The Air Force has named its next-generation trainer aircraft the T-7A Red Hawk, a tribute to the Tuskegee Airmen, with plans to accept the first platforms and simulators in 2023, the service’s acting secretary said Monday.

Matt Donovan, the Air Force’s top civilian, announced the new name for the Boeing [BA]-Saab aircraft, set to replace the

Northrop Grumman [NOC]-built T-38 trainer, at the Air Force Association’s annual conference.

T-7A Red Hawk. Photo: Boeing.

“The T-7A will be the staple of a new generation of aircraft. The Red Hawk offers advanced capabilities for training tomorrow’s pilots on data links, simulated radars, smart weapons, defensive management systems, as well as synthetic training capabilities,” Donovan said.

Donovan unveiled the aircraft’s designation alongside retired Col. Charles McGee, a member of the Tuskegee Airmen, which was the U.S. military’s first group of African-American aviators.

“The name ‘Red Hawk’ honors the legacy of the Tuskegee Airmen and pays homage to their signature red-tailed aircraft from World War II. The name is also a tribute to the Curtis P-40 Warhawk, an American fighter aircraft that first flew in 1938 and was flown by the 99th Fighter Squadron, the U.S. Army Air Forces’ first African-American fighter squadron,” Donovan said.

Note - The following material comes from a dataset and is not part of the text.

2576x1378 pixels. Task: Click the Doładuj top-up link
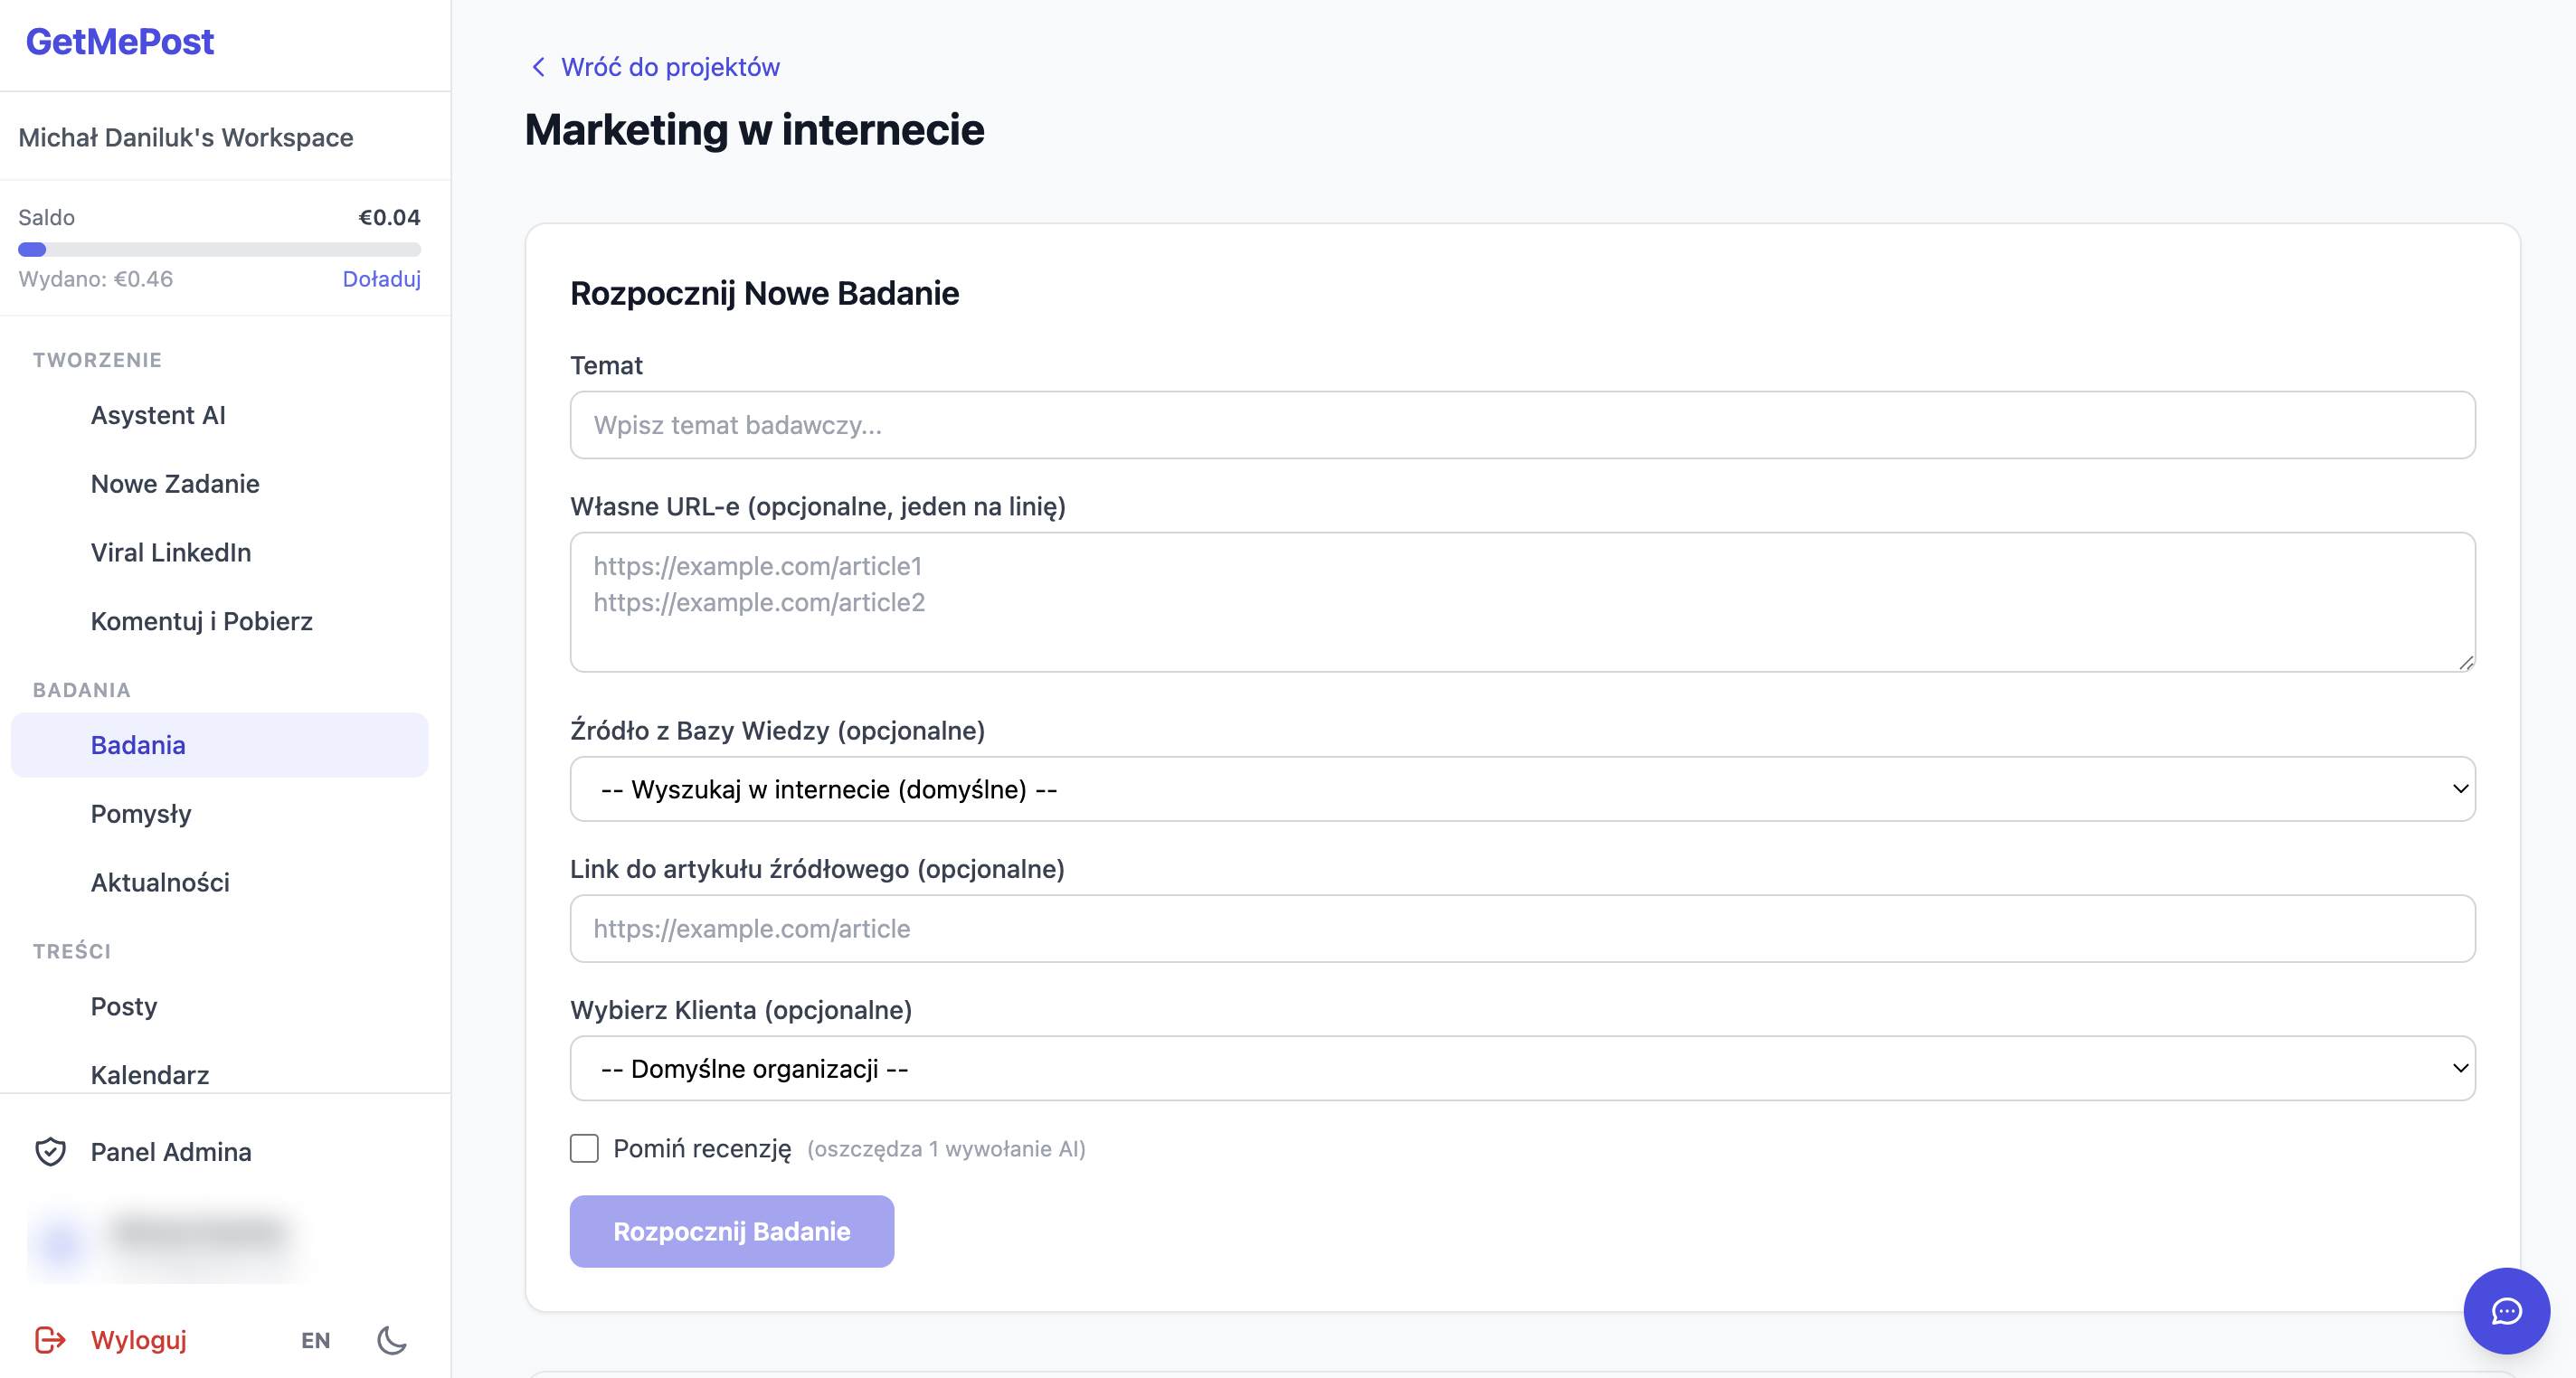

The Air Force awarded Boeing and Saab a deal worth up to potentially $9.2 billion to deliver its next trainer aircraft under the T-X program, beginning with an initial $813 million engineering and manufacturing development contract for 351 aircraft and 46 simulators. 

Air Force officials have said they expect the newly-named T-7A to reach initial operating capability by 2024 and full operational capability by 2034.

Boeing recently noted its aircraft had completed 100 test flights as of Sept. 5 (Defense Daily, Sept. 6).